Dementia carers in France need support

The woman, whom we call Susan Brown (she asked for her identity not to be revealed), moved to the Corrèze in 2004 to retire with her husband.

In 2008, she noticed he had problems with co-ordination.

He was 63. Mrs Brown said: “His driving was different. He would make mistakes writing cheques. Then he started losing things like his wallet and it was the frequency of these incidents which gradually led me to join the dots.

“He was in denial. I think he knew something was wrong but couldn’t face finding out.

“By 2010, he was becoming increasingly clumsy, agitated, stubborn and forgetful. I made an appointment with the doctor, specifically for his change in behaviour that year.”

He was diagnosed with dementia.

In France, three million people are directly or indirectly affected by dementia, a cover-all term that describes a group of symptoms linked to a decline in memory or other cognitive skills severe enough to reduce a person’s ability to perform everyday activities.

Over the next nine years, Mrs Brown learned, often the hard way, how to care for someone with the condition while living in a foreign country.

Mr Brown died in February, having spent his final 18 months in hospital in a unit for patients with severe dementia.

“I’d like to pass on things I wish I had known earlier,” said Mrs Brown. “If it helps one person, it will be worthwhile.”

She urged carers to act early: “You will need all the help you can get. It is unavoidable.” She advised partners to seek medical advice as soon as possible if they suspect a problem.

She said: “There are around 20 types of dementia, one of which is Alzheimer’s, and memory loss is not always the first sign. If there is any change in behaviour which becomes a pattern, go to your GP.”

After diagnosis, you can apply for the benefit Apa, allocation personnalisée d’autonomie, which is available to over- 60s who need help with daily tasks. Mrs Brown said: “I was given €600 a month to pay for an Apa-registered home help for four hours a week.”

A nurse will come for medical procedures plus giving showers, as that too can be difficult. A taxi service will take patients to support groups – useful for patient and carer.

When the condition gets more serious, it helps to get a carte de stationnement pour handicapé from the Maison Départementale des Personnes Handicapées, so you can use disabled parking spaces and go to the front of supermarket queues.

Later you may need a place in a care home, either permanently or for respite care.

Even five years ago, homes insisted Mrs Brown had a European carte de séjour de longue durée.

A power of attorney is likely to be necessary and requires a special medical, which took Mrs Brown three months to organise – plus a further six months for all the paperwork.

She advises sorting all the paperwork as soon as possible as it can be “long and difficult”.

She also made funeral arrangements early, knowing it would be hard to face in the six working days allowed between death and burial in France.

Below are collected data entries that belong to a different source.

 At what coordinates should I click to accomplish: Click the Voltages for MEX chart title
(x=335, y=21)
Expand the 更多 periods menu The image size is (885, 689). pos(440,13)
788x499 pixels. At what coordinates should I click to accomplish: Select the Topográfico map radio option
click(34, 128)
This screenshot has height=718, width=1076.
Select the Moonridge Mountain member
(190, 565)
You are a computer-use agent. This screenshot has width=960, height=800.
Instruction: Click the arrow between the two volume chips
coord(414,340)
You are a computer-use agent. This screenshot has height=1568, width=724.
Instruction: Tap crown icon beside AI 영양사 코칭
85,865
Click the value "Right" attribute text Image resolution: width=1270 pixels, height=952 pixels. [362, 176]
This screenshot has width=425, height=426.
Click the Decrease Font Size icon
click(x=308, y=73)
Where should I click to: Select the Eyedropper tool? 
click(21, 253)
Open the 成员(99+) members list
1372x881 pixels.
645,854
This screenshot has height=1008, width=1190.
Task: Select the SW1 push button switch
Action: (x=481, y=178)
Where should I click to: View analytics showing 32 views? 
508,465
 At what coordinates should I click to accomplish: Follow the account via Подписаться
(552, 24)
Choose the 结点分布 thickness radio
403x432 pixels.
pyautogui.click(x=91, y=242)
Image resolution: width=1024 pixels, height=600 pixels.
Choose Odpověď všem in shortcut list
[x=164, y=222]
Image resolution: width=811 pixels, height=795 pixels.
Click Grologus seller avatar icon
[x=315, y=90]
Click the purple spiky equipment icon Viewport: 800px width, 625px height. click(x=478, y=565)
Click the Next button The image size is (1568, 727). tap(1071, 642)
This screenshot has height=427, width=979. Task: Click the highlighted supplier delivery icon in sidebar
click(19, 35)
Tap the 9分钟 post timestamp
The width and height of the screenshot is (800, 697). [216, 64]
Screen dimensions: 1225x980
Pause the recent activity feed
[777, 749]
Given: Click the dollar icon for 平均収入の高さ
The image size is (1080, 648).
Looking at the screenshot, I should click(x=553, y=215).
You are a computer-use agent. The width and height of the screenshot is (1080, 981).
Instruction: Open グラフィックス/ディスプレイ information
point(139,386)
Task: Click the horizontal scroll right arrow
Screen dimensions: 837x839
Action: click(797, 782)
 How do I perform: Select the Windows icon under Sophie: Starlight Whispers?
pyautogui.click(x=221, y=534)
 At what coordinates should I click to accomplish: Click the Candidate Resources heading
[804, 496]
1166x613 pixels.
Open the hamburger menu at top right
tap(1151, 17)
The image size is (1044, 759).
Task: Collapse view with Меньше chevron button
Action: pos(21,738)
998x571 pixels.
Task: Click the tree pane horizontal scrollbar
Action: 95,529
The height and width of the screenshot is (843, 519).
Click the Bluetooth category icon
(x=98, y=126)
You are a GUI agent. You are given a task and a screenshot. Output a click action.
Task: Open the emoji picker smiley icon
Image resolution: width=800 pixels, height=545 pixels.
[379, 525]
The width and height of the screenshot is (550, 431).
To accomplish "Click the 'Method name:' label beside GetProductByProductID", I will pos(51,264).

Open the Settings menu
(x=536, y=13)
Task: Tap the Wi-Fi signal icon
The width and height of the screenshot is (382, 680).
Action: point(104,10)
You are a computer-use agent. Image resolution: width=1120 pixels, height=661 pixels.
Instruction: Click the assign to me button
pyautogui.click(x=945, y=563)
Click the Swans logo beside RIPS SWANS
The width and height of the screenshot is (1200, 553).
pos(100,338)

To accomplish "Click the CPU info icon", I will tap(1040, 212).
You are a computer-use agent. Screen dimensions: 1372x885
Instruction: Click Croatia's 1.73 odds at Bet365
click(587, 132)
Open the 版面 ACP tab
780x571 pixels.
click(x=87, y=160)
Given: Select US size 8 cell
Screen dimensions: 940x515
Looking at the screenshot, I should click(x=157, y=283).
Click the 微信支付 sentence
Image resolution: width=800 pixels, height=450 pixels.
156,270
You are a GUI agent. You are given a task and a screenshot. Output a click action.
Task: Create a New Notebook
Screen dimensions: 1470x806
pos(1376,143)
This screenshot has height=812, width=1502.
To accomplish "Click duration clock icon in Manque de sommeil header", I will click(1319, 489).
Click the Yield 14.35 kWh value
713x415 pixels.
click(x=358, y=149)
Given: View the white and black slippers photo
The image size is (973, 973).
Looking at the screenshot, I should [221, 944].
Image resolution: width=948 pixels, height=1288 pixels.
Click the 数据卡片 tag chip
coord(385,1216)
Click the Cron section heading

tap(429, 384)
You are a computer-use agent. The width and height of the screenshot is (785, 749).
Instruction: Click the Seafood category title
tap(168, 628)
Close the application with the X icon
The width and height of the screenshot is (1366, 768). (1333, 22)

A valuable source for practical day-to-day tips was the alzheimers.org.uk forum.

She said support from friends helped but in the end everything is on the carer and the person they used to turn to for advice is no longer able to give it.

Find help and information in English

Help for English-speaking carers of dementia sufferers is available in France.

The main French charity, Association France Alzheimer, is supportive and has Anglophone groups.

One part of Association France Alzheimer Dordogne with an English-language support group has been meeting in Bergerac for the past six years and is developing a network of helpers across the department.

France Alzheimer has recently given them a grant to set up a branch in Eymet.

Chris Grasby, vice-president of Association France Alzheimer Dordogne, said they hope to launch in September.

It is hoped it will have professional support from a psychologist and other therapists, either in music or art.

It will operate one afternoon each month. They are currently looking for volunteers and an English-speaking psychologist.

Mr Grasby said: “We really hope the new group will persuade English-speakers to participate early, to share their problems and for a short while each month lighten the burden of the disease.”

Anyone from across France can telephone the Dordogne group on 05 53 27 30 34 for help and advice.

There is an Orne Alzheimer’s English-speaking group which meets every six weeks at La Ferté-Macé and anyone interested in attending meetings can email Terry Wright at thewrightskmt@hotmail.co.uk

In Paris, a new group for carers launched in April. It meets once a month and is led by an English-speaking clinical psychologist.

Contact Wendy Stern by phone on 06 15 25 18 13 for more information, or email at wendy.j.s@orange.fr.

Mr Grasby said it is worth getting in touch with your local Association France Alzheimer group, even if it does not have an English-speaking section, as they have wide-ranging support and aim to help.

English translations of some of the useful information are now available and you can ask for them from the Bergerac, Orne and Paris groups.